Entries taken from a collection

——————

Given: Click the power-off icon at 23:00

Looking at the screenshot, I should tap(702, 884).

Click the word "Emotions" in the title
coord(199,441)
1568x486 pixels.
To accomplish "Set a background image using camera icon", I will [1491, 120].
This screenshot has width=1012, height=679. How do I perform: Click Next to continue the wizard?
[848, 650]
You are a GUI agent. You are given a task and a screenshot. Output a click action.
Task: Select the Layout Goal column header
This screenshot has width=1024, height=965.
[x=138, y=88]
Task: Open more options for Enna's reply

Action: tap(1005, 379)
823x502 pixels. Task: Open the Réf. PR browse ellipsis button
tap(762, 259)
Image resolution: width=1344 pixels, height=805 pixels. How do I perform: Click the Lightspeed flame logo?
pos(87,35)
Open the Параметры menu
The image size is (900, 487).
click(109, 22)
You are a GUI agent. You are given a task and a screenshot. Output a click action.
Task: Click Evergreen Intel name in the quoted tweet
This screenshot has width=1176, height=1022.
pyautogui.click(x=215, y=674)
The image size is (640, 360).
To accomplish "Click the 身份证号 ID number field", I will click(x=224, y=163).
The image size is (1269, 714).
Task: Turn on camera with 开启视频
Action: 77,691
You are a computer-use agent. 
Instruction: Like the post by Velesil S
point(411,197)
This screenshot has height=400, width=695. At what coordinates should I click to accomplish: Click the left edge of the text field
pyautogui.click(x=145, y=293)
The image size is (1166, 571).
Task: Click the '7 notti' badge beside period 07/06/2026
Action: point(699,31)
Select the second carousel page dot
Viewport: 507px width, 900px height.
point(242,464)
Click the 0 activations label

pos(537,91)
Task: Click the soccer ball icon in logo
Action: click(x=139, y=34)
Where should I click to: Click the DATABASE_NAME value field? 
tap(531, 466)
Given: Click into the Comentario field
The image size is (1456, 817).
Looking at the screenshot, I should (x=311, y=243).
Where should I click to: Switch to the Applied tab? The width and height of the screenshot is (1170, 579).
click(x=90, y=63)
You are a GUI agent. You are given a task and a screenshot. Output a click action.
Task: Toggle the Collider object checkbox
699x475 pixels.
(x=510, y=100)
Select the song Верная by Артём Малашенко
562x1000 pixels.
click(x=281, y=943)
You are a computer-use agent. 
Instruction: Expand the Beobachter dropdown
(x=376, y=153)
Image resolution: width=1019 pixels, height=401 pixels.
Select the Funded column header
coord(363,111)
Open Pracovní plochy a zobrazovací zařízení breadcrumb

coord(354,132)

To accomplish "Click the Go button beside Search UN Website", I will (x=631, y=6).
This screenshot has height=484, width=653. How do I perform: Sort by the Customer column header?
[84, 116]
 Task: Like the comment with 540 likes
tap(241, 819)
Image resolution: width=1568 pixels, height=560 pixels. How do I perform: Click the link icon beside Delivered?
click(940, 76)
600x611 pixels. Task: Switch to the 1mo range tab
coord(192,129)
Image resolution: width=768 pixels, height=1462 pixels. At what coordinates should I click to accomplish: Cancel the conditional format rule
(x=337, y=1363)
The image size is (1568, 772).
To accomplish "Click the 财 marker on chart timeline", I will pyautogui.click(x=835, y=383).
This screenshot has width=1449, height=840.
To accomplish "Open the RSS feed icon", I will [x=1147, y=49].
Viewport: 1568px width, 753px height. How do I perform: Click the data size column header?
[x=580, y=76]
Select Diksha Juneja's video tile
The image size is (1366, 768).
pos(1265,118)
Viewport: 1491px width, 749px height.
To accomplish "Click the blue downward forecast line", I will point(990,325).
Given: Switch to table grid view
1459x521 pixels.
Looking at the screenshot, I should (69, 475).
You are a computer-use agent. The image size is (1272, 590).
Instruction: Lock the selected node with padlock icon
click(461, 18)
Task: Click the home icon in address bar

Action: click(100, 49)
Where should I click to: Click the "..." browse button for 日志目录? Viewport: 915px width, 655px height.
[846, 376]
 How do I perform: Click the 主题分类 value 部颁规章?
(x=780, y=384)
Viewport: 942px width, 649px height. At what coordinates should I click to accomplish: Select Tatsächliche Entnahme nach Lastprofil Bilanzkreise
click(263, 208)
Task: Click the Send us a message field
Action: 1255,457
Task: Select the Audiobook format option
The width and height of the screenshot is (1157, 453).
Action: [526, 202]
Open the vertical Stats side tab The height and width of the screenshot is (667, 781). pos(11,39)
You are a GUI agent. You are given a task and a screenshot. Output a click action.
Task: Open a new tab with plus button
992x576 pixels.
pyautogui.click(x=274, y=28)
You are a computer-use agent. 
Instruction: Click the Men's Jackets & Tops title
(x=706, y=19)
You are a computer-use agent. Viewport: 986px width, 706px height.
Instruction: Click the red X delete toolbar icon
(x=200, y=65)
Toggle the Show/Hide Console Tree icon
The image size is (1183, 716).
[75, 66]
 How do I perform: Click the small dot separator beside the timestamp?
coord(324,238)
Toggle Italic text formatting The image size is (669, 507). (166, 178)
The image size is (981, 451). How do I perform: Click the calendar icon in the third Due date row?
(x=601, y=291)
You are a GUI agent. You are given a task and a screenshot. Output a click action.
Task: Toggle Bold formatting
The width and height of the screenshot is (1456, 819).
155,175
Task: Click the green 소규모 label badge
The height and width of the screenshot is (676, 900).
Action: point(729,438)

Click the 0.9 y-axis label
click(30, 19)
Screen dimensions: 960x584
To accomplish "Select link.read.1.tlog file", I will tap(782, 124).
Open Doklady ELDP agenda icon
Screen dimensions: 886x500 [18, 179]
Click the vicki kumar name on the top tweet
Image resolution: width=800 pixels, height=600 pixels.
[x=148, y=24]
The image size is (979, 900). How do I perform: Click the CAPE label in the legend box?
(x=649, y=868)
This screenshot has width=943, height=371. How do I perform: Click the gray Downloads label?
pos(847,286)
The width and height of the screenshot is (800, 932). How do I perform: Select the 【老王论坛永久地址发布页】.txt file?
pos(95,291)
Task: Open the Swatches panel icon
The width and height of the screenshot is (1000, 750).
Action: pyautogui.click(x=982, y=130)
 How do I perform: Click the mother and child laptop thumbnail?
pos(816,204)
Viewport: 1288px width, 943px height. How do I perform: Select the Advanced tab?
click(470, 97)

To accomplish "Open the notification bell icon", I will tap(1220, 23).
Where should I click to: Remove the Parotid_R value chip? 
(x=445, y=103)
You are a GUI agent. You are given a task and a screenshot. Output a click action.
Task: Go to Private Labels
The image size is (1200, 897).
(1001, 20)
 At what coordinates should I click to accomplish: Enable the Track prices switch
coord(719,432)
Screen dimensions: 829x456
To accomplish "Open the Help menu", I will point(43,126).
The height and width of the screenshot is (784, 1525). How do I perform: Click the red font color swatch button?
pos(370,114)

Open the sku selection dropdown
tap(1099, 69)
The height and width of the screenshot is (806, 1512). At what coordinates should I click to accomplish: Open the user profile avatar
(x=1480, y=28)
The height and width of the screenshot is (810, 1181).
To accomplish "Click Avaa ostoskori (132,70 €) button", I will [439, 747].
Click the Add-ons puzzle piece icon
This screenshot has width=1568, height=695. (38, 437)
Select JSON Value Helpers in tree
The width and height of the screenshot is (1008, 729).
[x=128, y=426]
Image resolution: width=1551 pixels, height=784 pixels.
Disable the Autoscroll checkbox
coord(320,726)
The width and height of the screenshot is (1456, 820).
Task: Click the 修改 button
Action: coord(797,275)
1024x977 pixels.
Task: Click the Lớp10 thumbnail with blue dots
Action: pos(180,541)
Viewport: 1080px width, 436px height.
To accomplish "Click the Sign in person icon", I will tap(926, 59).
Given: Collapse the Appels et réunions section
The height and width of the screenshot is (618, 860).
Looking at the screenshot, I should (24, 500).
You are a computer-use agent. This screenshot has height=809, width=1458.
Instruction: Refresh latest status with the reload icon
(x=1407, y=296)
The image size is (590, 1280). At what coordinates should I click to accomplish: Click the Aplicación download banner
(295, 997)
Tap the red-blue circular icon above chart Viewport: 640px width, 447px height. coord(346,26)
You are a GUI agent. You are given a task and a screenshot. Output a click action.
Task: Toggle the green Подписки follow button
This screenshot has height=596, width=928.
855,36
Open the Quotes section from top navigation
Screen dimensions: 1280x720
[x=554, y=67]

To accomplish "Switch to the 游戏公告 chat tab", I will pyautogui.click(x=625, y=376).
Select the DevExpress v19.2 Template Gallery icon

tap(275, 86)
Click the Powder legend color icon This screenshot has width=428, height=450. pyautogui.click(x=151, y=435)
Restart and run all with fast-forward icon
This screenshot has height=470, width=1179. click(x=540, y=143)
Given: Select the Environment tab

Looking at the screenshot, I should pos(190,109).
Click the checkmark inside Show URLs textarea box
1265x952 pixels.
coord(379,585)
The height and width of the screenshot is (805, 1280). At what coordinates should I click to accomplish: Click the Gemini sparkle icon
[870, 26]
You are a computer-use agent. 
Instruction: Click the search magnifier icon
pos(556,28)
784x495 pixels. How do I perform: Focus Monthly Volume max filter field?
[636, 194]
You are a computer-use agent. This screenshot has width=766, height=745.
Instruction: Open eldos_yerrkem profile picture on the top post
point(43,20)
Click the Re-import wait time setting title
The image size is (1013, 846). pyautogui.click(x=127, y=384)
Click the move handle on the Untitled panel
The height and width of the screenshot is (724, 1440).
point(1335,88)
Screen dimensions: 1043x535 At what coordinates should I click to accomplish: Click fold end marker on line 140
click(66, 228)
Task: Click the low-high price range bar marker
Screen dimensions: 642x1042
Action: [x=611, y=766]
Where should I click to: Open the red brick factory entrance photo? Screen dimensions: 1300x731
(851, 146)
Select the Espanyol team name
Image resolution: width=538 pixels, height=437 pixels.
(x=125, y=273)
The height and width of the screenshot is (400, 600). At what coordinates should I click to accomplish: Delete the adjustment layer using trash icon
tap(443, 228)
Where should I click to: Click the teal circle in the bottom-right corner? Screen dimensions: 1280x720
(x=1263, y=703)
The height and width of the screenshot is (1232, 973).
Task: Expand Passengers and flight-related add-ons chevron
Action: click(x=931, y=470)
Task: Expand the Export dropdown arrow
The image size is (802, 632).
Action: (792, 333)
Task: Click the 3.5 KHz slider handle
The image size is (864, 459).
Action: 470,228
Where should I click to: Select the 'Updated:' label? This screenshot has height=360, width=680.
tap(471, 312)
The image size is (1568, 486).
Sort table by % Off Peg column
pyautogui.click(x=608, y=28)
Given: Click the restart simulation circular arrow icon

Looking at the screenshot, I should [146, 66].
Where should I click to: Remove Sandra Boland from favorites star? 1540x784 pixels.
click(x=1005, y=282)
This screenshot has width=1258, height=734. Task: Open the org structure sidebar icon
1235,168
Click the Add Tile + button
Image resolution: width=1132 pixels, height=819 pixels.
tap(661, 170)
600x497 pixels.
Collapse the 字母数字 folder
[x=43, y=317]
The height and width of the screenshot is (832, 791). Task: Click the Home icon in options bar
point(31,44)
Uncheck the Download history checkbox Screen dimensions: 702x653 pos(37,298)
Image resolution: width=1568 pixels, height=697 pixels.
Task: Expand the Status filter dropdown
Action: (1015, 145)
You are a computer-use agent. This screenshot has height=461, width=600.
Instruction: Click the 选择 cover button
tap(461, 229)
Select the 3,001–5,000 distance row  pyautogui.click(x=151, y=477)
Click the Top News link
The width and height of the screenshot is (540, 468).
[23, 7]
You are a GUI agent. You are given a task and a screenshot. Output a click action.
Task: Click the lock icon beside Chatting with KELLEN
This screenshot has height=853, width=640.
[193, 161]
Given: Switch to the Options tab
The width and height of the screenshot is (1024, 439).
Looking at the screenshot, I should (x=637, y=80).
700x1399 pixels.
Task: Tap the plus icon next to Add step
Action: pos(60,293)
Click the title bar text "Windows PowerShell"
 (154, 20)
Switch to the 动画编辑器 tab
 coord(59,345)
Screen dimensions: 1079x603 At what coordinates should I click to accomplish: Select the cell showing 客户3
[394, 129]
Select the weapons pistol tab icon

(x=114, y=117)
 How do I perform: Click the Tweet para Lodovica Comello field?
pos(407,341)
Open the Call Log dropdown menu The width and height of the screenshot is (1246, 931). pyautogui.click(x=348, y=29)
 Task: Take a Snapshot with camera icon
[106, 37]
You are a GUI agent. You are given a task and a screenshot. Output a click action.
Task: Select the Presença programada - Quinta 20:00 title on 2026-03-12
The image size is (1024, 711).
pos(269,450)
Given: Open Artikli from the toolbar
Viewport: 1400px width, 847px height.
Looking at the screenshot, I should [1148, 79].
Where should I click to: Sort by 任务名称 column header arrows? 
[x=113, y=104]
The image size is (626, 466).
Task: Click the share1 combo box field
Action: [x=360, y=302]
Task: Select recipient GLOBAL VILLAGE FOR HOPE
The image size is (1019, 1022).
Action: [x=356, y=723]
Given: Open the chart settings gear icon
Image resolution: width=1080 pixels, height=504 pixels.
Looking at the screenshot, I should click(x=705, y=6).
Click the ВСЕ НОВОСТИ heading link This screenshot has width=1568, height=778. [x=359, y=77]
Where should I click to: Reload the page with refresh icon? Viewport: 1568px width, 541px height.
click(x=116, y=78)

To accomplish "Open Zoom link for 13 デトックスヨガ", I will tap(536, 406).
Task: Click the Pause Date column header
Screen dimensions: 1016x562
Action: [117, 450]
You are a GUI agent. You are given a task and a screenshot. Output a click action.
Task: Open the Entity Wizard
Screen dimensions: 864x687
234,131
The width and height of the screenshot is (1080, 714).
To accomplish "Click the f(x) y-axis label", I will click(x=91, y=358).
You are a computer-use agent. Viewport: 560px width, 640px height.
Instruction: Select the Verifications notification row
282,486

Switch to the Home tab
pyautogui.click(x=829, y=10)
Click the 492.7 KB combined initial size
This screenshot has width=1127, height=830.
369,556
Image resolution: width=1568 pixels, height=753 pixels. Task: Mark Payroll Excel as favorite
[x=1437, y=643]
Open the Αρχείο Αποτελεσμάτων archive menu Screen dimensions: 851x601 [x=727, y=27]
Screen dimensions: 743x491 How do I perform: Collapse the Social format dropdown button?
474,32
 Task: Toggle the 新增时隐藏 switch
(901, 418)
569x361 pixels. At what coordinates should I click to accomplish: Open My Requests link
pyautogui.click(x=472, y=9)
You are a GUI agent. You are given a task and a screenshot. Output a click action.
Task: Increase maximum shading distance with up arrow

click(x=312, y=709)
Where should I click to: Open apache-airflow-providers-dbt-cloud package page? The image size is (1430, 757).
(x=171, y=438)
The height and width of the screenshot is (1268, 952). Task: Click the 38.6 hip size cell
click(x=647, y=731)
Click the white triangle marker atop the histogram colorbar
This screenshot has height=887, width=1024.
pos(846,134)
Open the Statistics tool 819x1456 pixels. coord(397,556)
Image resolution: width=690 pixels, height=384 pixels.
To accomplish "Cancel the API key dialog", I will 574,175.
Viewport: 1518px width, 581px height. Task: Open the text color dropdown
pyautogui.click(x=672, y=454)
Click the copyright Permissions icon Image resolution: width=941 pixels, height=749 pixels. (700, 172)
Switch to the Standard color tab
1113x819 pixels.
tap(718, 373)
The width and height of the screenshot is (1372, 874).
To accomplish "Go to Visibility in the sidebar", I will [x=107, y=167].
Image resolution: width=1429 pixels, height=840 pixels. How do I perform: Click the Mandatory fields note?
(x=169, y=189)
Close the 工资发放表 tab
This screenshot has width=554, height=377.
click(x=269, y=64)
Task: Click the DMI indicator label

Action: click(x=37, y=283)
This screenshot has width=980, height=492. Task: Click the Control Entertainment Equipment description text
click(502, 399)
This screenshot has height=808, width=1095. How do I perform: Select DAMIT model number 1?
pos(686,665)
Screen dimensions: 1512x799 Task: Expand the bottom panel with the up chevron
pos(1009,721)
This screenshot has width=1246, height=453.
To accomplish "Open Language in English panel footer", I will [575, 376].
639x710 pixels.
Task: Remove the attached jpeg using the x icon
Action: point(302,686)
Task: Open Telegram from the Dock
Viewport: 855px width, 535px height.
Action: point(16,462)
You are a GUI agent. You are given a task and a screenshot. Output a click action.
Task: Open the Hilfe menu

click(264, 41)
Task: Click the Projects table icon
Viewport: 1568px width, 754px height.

——————

AIM OF THE EXERCISE | Show the lines in the entries above that include the string "chart".

TASK OUTPUT |
To accomplish "Click the 财 marker on chart timeline", I will pyautogui.click(x=835, y=383).
Tap the red-blue circular icon above chart Viewport: 640px width, 447px height. coord(346,26)
Given: Open the chart settings gear icon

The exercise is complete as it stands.